森を覆う巨大な結界を形成した為に、じわりじわりと、絶えず目減りしていく〈魔力変わりの動力〉。
それが容赦なく、自分から〈時間〉を奪っていく。
今更もう、どうする事も出来はしない。
暗殺者である自分達に、退路はない。逃げれば待つのは死なのだから。ならば前に、進むしかないのだ。
どんな事になろうとも。
ぎゅっと、魔道具を持つ手に力が入る。
動力が枯渇せぬよう常に補い準備を進めながら、敵を翻弄する為の攻撃の手は休めずにいたCだったが。
Bの無茶ぶりによって、その手は留める事となる。
最も翻弄、撹乱といった意味では同じものであった為に、Bの支援の方に回ったのだ。
Bの武器は、投擲武器である円月輪。
敵の戦闘力を、減退させる為のそれ。
数ある投擲(打剣)武器の中では珍しく、「打」ではなく「斬る」事を目的としている円月輪は、投げれば手元に返ってくるという利点がある。

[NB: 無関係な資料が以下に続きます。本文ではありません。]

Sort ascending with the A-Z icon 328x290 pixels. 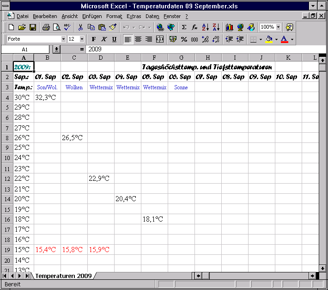point(206,27)
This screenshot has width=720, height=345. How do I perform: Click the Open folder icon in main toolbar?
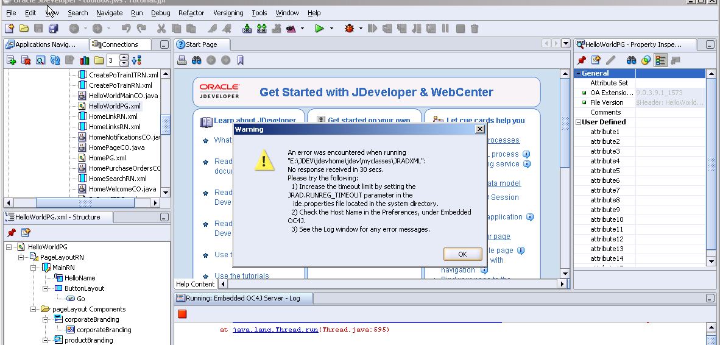(24, 28)
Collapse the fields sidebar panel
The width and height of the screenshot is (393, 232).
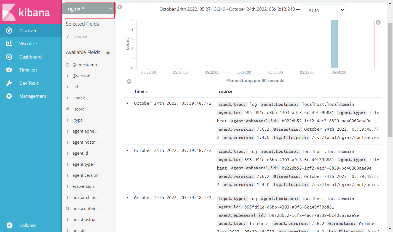[119, 7]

しかしいくら遠くに飛ばせるとはいえ、それにだって限界はある。
あまりにも対象との距離が離れすぎていれば、その攻撃を届かせる事は難しい。
空戦の時のように周囲に何もない状態ならばまだいいが、戦場は木々が密集している森の中。加えて天狗仮面と賀川の二人に、真逆と言って相違ない程全くの逆方向に、分かれられたのは誤算だった。

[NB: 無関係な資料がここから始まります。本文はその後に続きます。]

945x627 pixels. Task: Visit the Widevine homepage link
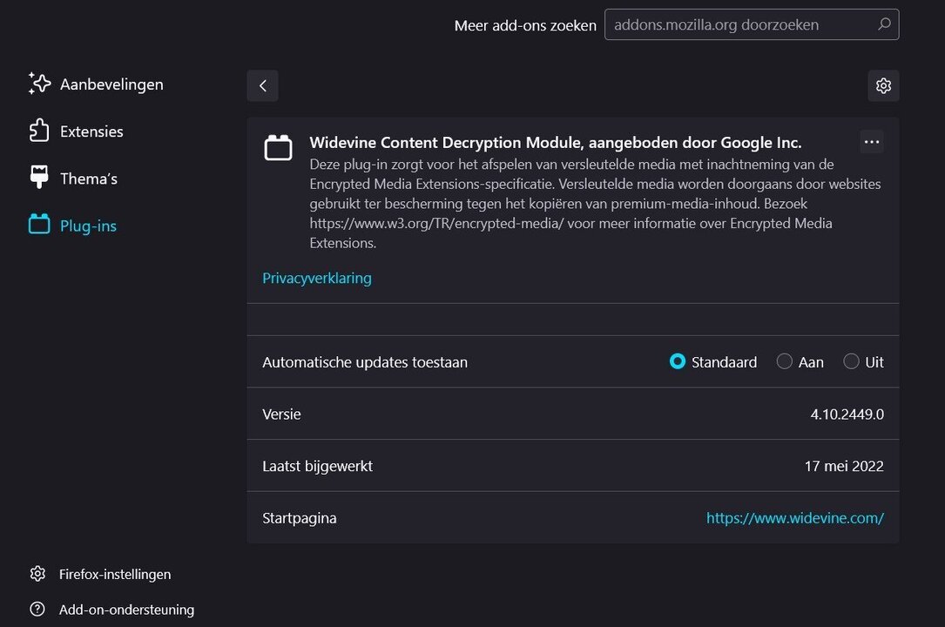click(794, 517)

相対している賀川の方はそう問題はないだろうが、天狗仮面の方に木々の合間を縫って円月輪を仕掛けるのは、投擲武器を扱う事に長けているとはいえ、至難の業だ。
しかしそれを可能にしていたのが、少女の、結界術である空間操作の術だった。
天狗仮面に向けて放たれた円月輪が飛んでいくその前方に密かに、八つの杭で形成した小結界を配置し。
棍使いAと交戦している天狗仮面の、なるべく死角になる位置を選んで形成した小結界から、Bの円月輪を出現させて攻撃させる。
攻撃が外れたとしても、自力で戻る機能が元々付いている円月輪は、引き返すその過程で自ら小結界を通過し、またBの手元に戻るのだから、怪しまれる事もない。
少女がしたのは、ほんの小さな支援。
形成した小結界同士の空間を繋いで、その飛距離を短縮したというだけだ。
自分の領域内。何処に何を、どんな状態の結界を形成するのも、自由自在なのだから。
少年と賀川の戦闘終盤時に、既に出来ていた賀川のその傷口に、正確に円月輪を狙わせのも、少女の結界術によるものだった。
だが万全でない魔道具では、あまり多くを御する事は出来ない。
それに加え自身は魔法使い等ではないのだから、十あるものを十使うなど出来る筈もなく。よくて五、六割程度。壊れているモノを無理矢理に稼働させている事も考えれば、四、あるいは三割程の力しか出せていないだろう。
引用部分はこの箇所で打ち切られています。